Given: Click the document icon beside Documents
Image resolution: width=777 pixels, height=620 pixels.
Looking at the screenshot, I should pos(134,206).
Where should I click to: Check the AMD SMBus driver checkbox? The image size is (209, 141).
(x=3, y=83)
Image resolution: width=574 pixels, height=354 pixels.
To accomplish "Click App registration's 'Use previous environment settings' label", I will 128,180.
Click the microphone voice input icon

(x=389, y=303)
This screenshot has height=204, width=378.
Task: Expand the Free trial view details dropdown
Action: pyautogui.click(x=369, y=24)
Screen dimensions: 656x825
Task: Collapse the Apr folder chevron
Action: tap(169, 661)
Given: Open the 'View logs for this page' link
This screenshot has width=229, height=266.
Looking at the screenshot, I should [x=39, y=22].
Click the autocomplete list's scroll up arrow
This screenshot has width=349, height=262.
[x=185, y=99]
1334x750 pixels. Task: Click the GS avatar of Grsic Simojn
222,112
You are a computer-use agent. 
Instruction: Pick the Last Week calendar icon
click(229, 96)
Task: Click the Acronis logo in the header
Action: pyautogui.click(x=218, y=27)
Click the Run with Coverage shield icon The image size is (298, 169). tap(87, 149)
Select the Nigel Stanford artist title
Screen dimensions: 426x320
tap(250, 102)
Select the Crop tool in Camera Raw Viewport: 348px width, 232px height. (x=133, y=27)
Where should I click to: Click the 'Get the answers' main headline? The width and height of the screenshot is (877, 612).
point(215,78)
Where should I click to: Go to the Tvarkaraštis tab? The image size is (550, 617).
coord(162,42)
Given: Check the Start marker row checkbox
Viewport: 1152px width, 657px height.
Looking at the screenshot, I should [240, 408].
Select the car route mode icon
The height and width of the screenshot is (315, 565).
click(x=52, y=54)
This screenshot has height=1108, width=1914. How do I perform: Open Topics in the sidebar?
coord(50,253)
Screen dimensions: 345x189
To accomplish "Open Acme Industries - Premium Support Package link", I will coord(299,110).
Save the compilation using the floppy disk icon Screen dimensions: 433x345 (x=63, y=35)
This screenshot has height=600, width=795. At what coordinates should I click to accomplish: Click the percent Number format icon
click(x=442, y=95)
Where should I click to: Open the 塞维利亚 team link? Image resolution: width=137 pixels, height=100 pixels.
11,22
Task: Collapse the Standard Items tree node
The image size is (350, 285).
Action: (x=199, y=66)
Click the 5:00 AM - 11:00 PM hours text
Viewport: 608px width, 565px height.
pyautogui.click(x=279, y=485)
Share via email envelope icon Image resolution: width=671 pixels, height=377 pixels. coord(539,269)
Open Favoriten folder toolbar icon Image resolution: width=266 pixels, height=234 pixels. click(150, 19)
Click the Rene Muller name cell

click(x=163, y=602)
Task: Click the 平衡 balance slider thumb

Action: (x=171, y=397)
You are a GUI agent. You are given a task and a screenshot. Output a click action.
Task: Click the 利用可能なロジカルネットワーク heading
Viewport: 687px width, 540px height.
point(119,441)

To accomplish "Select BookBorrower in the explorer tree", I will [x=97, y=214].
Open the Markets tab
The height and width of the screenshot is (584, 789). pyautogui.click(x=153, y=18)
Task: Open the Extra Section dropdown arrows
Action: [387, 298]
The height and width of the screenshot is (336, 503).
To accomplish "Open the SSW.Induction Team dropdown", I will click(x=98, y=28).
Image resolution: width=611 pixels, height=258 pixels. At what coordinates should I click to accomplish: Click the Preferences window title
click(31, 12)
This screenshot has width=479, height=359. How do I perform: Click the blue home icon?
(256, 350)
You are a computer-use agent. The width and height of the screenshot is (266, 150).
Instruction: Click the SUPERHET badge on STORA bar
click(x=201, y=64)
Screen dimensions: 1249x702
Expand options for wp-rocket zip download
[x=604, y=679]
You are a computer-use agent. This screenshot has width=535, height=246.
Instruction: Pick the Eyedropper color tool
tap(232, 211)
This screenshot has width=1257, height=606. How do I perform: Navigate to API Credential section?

***

» **TASK DIRECTIONS**
Everything in the material above is to be copied exactly.

» **REPLY**
Given: Click the document icon beside Documents
Image resolution: width=777 pixels, height=620 pixels.
Looking at the screenshot, I should pos(134,206).
Where should I click to: Check the AMD SMBus driver checkbox? The image size is (209, 141).
(x=3, y=83)
Image resolution: width=574 pixels, height=354 pixels.
To accomplish "Click App registration's 'Use previous environment settings' label", I will 128,180.
Click the microphone voice input icon

(x=389, y=303)
This screenshot has height=204, width=378.
Task: Expand the Free trial view details dropdown
Action: pyautogui.click(x=369, y=24)
Screen dimensions: 656x825
Task: Collapse the Apr folder chevron
Action: tap(169, 661)
Given: Open the 'View logs for this page' link
This screenshot has width=229, height=266.
Looking at the screenshot, I should [x=39, y=22].
Click the autocomplete list's scroll up arrow
This screenshot has width=349, height=262.
[x=185, y=99]
1334x750 pixels. Task: Click the GS avatar of Grsic Simojn
222,112
You are a computer-use agent. 
Instruction: Pick the Last Week calendar icon
click(229, 96)
Task: Click the Acronis logo in the header
Action: pyautogui.click(x=218, y=27)
Click the Run with Coverage shield icon The image size is (298, 169). tap(87, 149)
Select the Nigel Stanford artist title
Screen dimensions: 426x320
tap(250, 102)
Select the Crop tool in Camera Raw Viewport: 348px width, 232px height. (x=133, y=27)
Where should I click to: Click the 'Get the answers' main headline? The width and height of the screenshot is (877, 612).
point(215,78)
Where should I click to: Go to the Tvarkaraštis tab? The image size is (550, 617).
coord(162,42)
Given: Check the Start marker row checkbox
Viewport: 1152px width, 657px height.
Looking at the screenshot, I should [240, 408].
Select the car route mode icon
The height and width of the screenshot is (315, 565).
click(x=52, y=54)
This screenshot has height=1108, width=1914. How do I perform: Open Topics in the sidebar?
coord(50,253)
Screen dimensions: 345x189
To accomplish "Open Acme Industries - Premium Support Package link", I will coord(299,110).
Save the compilation using the floppy disk icon Screen dimensions: 433x345 (x=63, y=35)
This screenshot has height=600, width=795. At what coordinates should I click to accomplish: Click the percent Number format icon
click(x=442, y=95)
Where should I click to: Open the 塞维利亚 team link? Image resolution: width=137 pixels, height=100 pixels.
11,22
Task: Collapse the Standard Items tree node
The image size is (350, 285).
Action: (x=199, y=66)
Click the 5:00 AM - 11:00 PM hours text
Viewport: 608px width, 565px height.
pyautogui.click(x=279, y=485)
Share via email envelope icon Image resolution: width=671 pixels, height=377 pixels. coord(539,269)
Open Favoriten folder toolbar icon Image resolution: width=266 pixels, height=234 pixels. click(150, 19)
Click the Rene Muller name cell

click(x=163, y=602)
Task: Click the 平衡 balance slider thumb

Action: (x=171, y=397)
You are a GUI agent. You are given a task and a screenshot. Output a click action.
Task: Click the 利用可能なロジカルネットワーク heading
Viewport: 687px width, 540px height.
point(119,441)

To accomplish "Select BookBorrower in the explorer tree", I will [x=97, y=214].
Open the Markets tab
The height and width of the screenshot is (584, 789). pyautogui.click(x=153, y=18)
Task: Open the Extra Section dropdown arrows
Action: [387, 298]
The height and width of the screenshot is (336, 503).
To accomplish "Open the SSW.Induction Team dropdown", I will click(x=98, y=28).
Image resolution: width=611 pixels, height=258 pixels. At what coordinates should I click to accomplish: Click the Preferences window title
click(31, 12)
This screenshot has width=479, height=359. How do I perform: Click the blue home icon?
(256, 350)
You are a computer-use agent. The width and height of the screenshot is (266, 150).
Instruction: Click the SUPERHET badge on STORA bar
click(x=201, y=64)
Screen dimensions: 1249x702
Expand options for wp-rocket zip download
[x=604, y=679]
You are a computer-use agent. This screenshot has width=535, height=246.
Instruction: Pick the Eyedropper color tool
tap(232, 211)
This screenshot has width=1257, height=606. How do I perform: Navigate to API Credential section?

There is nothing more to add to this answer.